> Text section:
------
West Side Works connects childcare businesses with students from Portland Community College’s (PCC's) Early Childhood Education program to increase the number of qualified childcare workers. The program is a partnership of Beaverton’s Economic Development Division, Washington County, Worksystems, Inc., and PCC. ARPA funds cover student wages.

Fourth Economy

SSTI member Fourth Economy, a national community and economic development consulting firm, often discusses with their clients how they can incorporate childcare supports into their programs. "Fourth Economy defines the childcare need and then talks about ways to increase childcare opportunities, through such things as policy, funding, or programming," said Megan Nestor, an expert in childcare policy at Fourth Economy. Nestor suggests that the most effective models for childcare are public-private partnerships. An excellent model of this, she said, is the Michigan Tri-Share Childcare Program. Through this program, employers, employees, and the state share equal amounts of childcare expenses.

“It makes so much sense for economic development and business to be thinking about childcare,” Nestor said. “It supports a full and healthy economy, and it brings women into the workforce and keeps them there. It brings families to cities and places and brings people to regions and hubs. Having good childcare options is an economic development issue.”


The New Jersey Economic Development Authority (NJEDA), which is closely affiliated with SSTI member New Jersey Commission on Science, Innovation and Technology, is helping childcare centers make facility improvements via the Child Care Facilities Improvement Program Grants program. This program is primarily focused on improving the physical infrastructure of childcare centers. The program provides money for facilities maintenance that haven’t historically been eligible for state grants. Tara Colton, executive vice president of economic security at the New Jersey Economic Development Authority, notes that locating these grants for childcare facilities within NJEDA sends a strong message that adequate childcare plays a critical role in the state's economy.
------
> Record set:
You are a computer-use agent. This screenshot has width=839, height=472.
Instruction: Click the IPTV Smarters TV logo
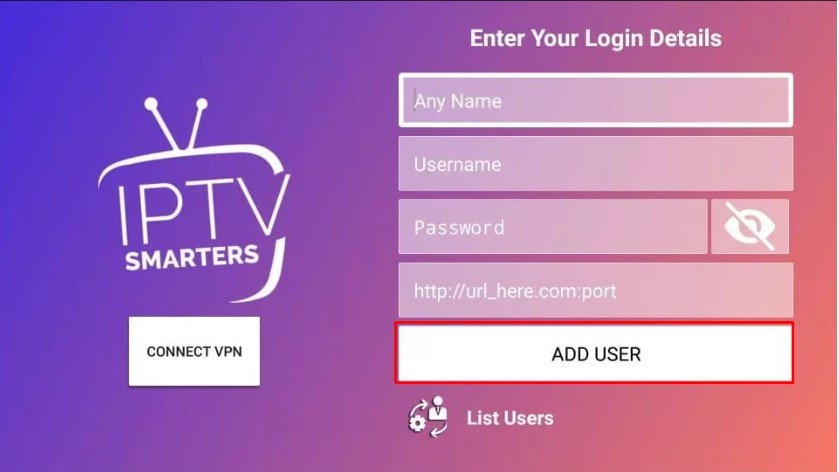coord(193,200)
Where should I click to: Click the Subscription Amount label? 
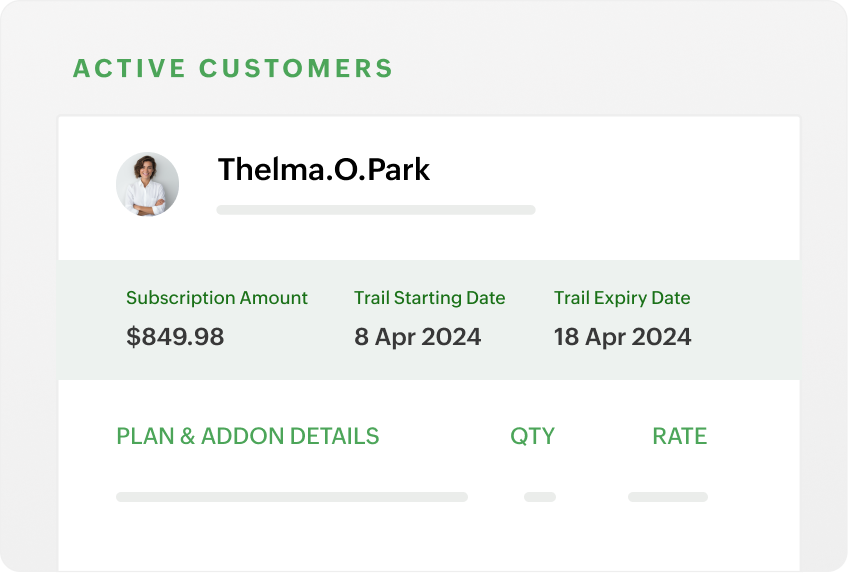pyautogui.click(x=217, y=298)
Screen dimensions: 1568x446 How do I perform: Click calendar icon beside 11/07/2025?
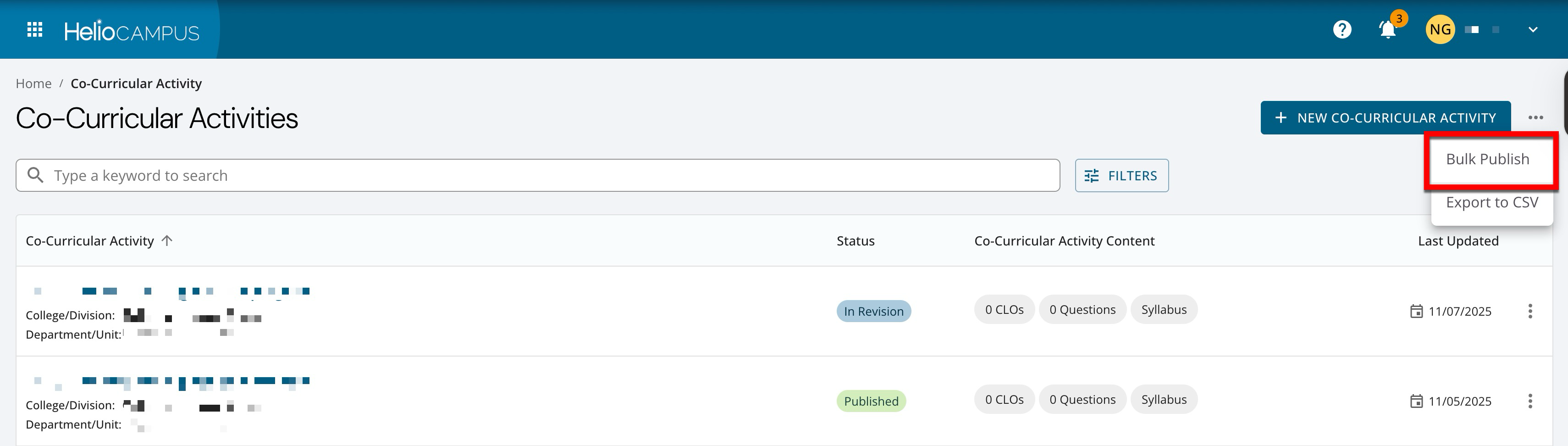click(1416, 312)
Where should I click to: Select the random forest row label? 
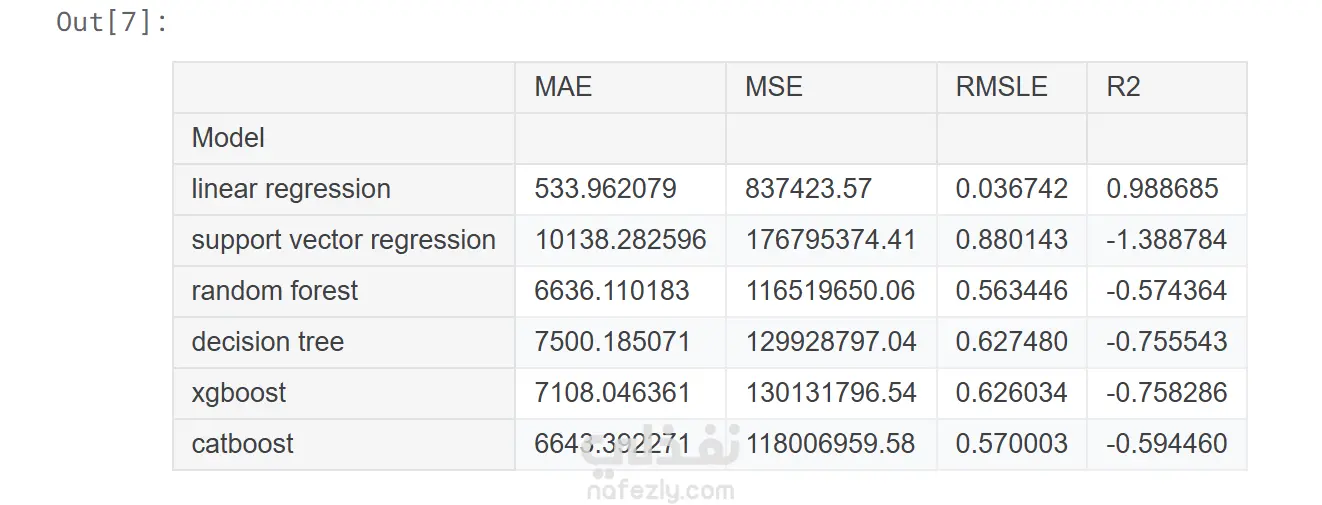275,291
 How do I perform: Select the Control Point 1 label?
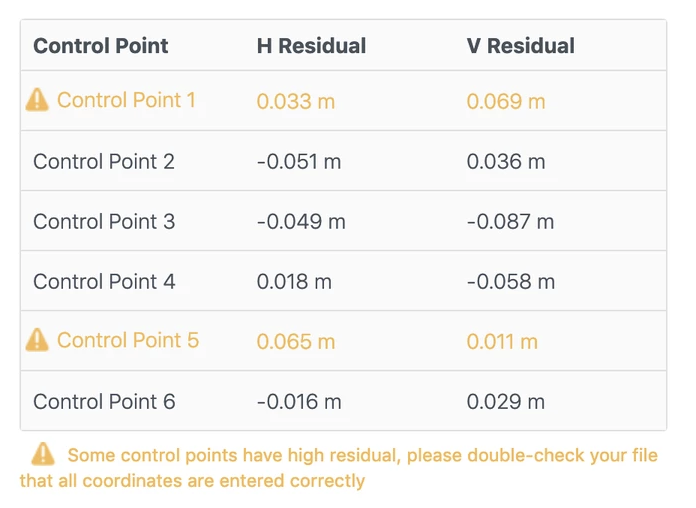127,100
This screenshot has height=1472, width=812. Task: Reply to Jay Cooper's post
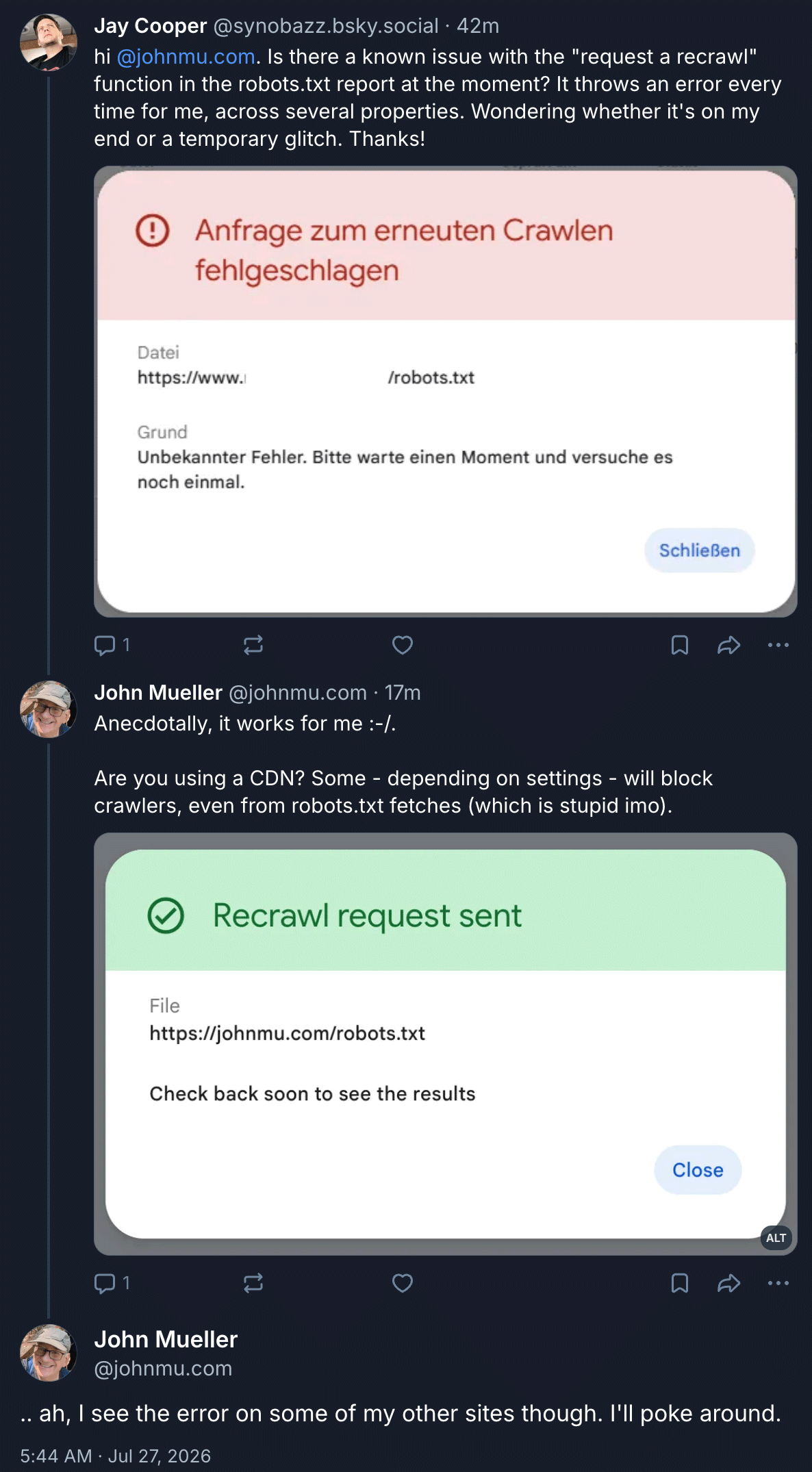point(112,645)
------
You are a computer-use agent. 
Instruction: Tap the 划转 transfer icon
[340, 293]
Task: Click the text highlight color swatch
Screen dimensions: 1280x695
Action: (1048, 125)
------
> Your objective:
Type out the passage on childcare and economic development word for word, starting with "SSTI member Fourth" and going on through "of childcare expenses.". The records have nothing to do with this.

> Response to the exercise:
SSTI member Fourth Economy, a national community and economic development consulting firm, often discusses with their clients how they can incorporate childcare supports into their programs. "Fourth Economy defines the childcare need and then talks about ways to increase childcare opportunities, through such things as policy, funding, or programming," said Megan Nestor, an expert in childcare policy at Fourth Economy. Nestor suggests that the most effective models for childcare are public-private partnerships. An excellent model of this, she said, is the Michigan Tri-Share Childcare Program. Through this program, employers, employees, and the state share equal amounts of childcare expenses.